> _Task goal_
Reproduce the material below verbatim, keeping every line unchanged and in its original order.

> _Extracted material_
________________________________________
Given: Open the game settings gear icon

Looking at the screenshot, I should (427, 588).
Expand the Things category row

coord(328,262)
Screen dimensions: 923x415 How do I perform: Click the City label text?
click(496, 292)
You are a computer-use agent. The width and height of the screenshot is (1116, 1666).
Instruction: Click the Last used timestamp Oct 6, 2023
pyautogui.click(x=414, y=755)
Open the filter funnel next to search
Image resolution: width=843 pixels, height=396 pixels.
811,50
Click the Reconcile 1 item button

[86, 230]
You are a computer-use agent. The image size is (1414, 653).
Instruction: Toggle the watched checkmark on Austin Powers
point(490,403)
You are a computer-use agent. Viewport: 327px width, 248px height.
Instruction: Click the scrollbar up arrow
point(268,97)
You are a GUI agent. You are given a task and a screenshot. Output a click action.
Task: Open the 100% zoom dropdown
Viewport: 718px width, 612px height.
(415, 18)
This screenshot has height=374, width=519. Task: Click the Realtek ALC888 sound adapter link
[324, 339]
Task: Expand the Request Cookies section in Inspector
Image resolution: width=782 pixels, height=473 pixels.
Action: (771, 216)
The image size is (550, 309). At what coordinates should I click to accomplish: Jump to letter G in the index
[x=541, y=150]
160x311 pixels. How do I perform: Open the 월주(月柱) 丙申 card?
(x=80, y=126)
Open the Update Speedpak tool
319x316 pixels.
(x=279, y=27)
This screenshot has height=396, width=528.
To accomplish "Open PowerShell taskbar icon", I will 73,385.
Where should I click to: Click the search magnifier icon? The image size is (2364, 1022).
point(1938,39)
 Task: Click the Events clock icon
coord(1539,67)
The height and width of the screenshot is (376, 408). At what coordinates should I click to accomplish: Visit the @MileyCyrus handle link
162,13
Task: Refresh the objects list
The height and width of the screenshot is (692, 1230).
________________________________________
> _Result_
Given: Open the game settings gear icon

Looking at the screenshot, I should (427, 588).
Expand the Things category row

coord(328,262)
Screen dimensions: 923x415 How do I perform: Click the City label text?
click(496, 292)
You are a computer-use agent. The width and height of the screenshot is (1116, 1666).
Instruction: Click the Last used timestamp Oct 6, 2023
pyautogui.click(x=414, y=755)
Open the filter funnel next to search
Image resolution: width=843 pixels, height=396 pixels.
811,50
Click the Reconcile 1 item button

[86, 230]
You are a computer-use agent. The image size is (1414, 653).
Instruction: Toggle the watched checkmark on Austin Powers
point(490,403)
You are a computer-use agent. Viewport: 327px width, 248px height.
Instruction: Click the scrollbar up arrow
point(268,97)
You are a GUI agent. You are given a task and a screenshot. Output a click action.
Task: Open the 100% zoom dropdown
Viewport: 718px width, 612px height.
(415, 18)
This screenshot has height=374, width=519. Task: Click the Realtek ALC888 sound adapter link
[324, 339]
Task: Expand the Request Cookies section in Inspector
Image resolution: width=782 pixels, height=473 pixels.
Action: (771, 216)
The image size is (550, 309). At what coordinates should I click to accomplish: Jump to letter G in the index
[x=541, y=150]
160x311 pixels. How do I perform: Open the 월주(月柱) 丙申 card?
(x=80, y=126)
Open the Update Speedpak tool
319x316 pixels.
(x=279, y=27)
This screenshot has height=396, width=528.
To accomplish "Open PowerShell taskbar icon", I will 73,385.
Where should I click to: Click the search magnifier icon? The image size is (2364, 1022).
point(1938,39)
 Task: Click the Events clock icon
coord(1539,67)
The height and width of the screenshot is (376, 408). At what coordinates should I click to accomplish: Visit the @MileyCyrus handle link
162,13
Task: Refresh the objects list
The height and width of the screenshot is (692, 1230).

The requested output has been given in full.